By the product rule and the chain rule, if the nominated derivatives exist, $$$$\label{grpe1}\tag{1} \frac{d}{d\xi} \bigg(\! \sum_{k=1}^n f^{(k)\!}(\xi) \frac{(x\!-\!\xi)^k}{k!} \!\bigg) = \sum_{k=1}^n \bigg(\! f^{(k+1)\!}(\xi) \frac{(x\!-\!\xi)^k}{k!} - f^{(k)\!}(\xi) \frac{(x\!-\!\xi)^{k-1}}{(k{-}1)!} \!\bigg) .$$$$ In the sum on the right, the left-hand term for $${k=1,\ldots,n{-}1\,}$$ cancels with the right-hand term for $${k=2,\ldots,n\,}$$ respectively, unless $${n\!=\!1}$$, in which case there is only one pair of terms and no cancellation. In either case, the only remaining terms are the left-hand term for $${k\!=\!n\,}$$ and the right-hand term for $${k\!=\!1}$$.  Solving for the latter gives $$$$\label{grpe2}\tag{2} f'(\xi) \,= -\frac{d}{d\xi} \bigg( \sum_{k=1}^n f^{(k)}(\xi)\frac{(x-\xi)^k}{k!} \bigg) + f^{(n+1)}(\xi)\frac{(x-\xi)^n}{n!} ~.$$$$ Then, integrating w.r.t. $$\xi\,$$ from $$a$$ to $$x\,$$ and adding $$f(a)$$ to both sides, we obtain $$$$\label{grpe3}\tag{3} f(x) \,=\, f(a) \,+ \sum_{k=1}^n f^{(k)\!}(a)\frac{(x\!-\!a)^k}{k!} \,+ \int_a^x \!\!f^{(n+1)}(\xi)\frac{(x-\xi)^n}{n!} \,d\xi ~,$$$$ which is Taylor's theorem. The remainder term is in integral form, but may be converted to the Lagrange form as noted in Venkata Karthik Bandaru's answer. The sum in (\ref{grpe3}) is the inspiration for the sum on the left in (\ref{grpe1}), which yields a telescoping series when differentiated w.r.t. the variable with the minus sign in front (compare the answer by user123641).

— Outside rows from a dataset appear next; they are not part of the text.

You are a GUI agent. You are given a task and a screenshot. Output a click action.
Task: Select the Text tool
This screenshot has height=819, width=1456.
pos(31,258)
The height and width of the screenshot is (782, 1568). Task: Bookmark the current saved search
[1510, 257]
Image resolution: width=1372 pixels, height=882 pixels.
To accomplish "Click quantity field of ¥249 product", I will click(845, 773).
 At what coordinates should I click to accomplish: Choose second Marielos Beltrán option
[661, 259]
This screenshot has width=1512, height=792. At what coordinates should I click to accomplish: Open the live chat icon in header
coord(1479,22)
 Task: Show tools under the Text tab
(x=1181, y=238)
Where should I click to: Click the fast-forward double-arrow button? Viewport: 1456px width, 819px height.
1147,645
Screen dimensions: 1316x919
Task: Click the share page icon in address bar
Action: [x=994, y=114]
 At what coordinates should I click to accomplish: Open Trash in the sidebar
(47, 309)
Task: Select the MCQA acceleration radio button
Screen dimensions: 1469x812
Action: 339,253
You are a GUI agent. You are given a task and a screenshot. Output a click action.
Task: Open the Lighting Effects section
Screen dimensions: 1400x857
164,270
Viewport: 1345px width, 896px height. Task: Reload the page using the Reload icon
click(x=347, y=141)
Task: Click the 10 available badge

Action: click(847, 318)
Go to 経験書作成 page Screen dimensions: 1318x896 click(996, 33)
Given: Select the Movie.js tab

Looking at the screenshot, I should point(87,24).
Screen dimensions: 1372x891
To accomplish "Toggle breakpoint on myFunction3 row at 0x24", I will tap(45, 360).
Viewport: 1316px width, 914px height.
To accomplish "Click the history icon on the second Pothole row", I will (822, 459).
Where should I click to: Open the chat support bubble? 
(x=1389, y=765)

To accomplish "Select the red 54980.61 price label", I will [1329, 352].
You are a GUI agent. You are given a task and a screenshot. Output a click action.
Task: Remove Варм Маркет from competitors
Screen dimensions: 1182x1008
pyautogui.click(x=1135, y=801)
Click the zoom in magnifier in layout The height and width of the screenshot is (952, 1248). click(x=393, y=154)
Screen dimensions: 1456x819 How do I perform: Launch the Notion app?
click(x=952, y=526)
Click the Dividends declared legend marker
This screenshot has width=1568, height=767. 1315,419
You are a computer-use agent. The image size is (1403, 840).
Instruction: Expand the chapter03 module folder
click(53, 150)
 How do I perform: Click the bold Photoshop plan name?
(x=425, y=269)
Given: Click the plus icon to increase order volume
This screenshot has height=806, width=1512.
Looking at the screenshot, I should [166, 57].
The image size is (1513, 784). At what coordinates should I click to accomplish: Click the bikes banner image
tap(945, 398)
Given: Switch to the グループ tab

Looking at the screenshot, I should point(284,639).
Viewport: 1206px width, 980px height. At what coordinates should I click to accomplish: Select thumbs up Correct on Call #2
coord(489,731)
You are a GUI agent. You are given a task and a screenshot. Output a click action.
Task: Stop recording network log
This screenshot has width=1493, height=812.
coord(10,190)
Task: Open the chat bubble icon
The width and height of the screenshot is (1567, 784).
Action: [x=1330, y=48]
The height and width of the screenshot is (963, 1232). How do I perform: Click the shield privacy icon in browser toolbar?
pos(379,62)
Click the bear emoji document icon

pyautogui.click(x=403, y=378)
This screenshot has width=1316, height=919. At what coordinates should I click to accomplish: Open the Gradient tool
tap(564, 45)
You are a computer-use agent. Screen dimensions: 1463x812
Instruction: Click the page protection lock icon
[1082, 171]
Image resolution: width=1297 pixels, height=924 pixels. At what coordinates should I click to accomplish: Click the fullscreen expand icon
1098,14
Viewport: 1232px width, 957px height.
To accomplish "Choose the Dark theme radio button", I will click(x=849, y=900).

In (\ref{grpe3}), the term $$f(a)$$ may be taken under the $$\sum$$ sign simply by extending the sum down to $${k\!=\!0}$$: $$$$\label{grpe4}\tag{4} f(x) \,= \sum_{k=0}^n f^{(k)\!}(a)\frac{(x\!-\!a)^k}{k!} \,+ \int_a^x \!\!f^{(n+1)}(\xi)\frac{(x-\xi)^n}{n!} \,d\xi ~.$$$$ This result has been obtained for $${n\!\ge\!1}$$,  and if  $${n\!=\!0\,}$$ it reduces to the Fundamental Theorem of Calculus; thus it is established for $${n\!\ge\!0}$$.

Let $$f$$ be infinitely differentiable (we'll weaken this hypothesis later), on an open interval containing $$[a, a+h]$$ (so $$h$$ is $$> 0$$ for now, for simplicity).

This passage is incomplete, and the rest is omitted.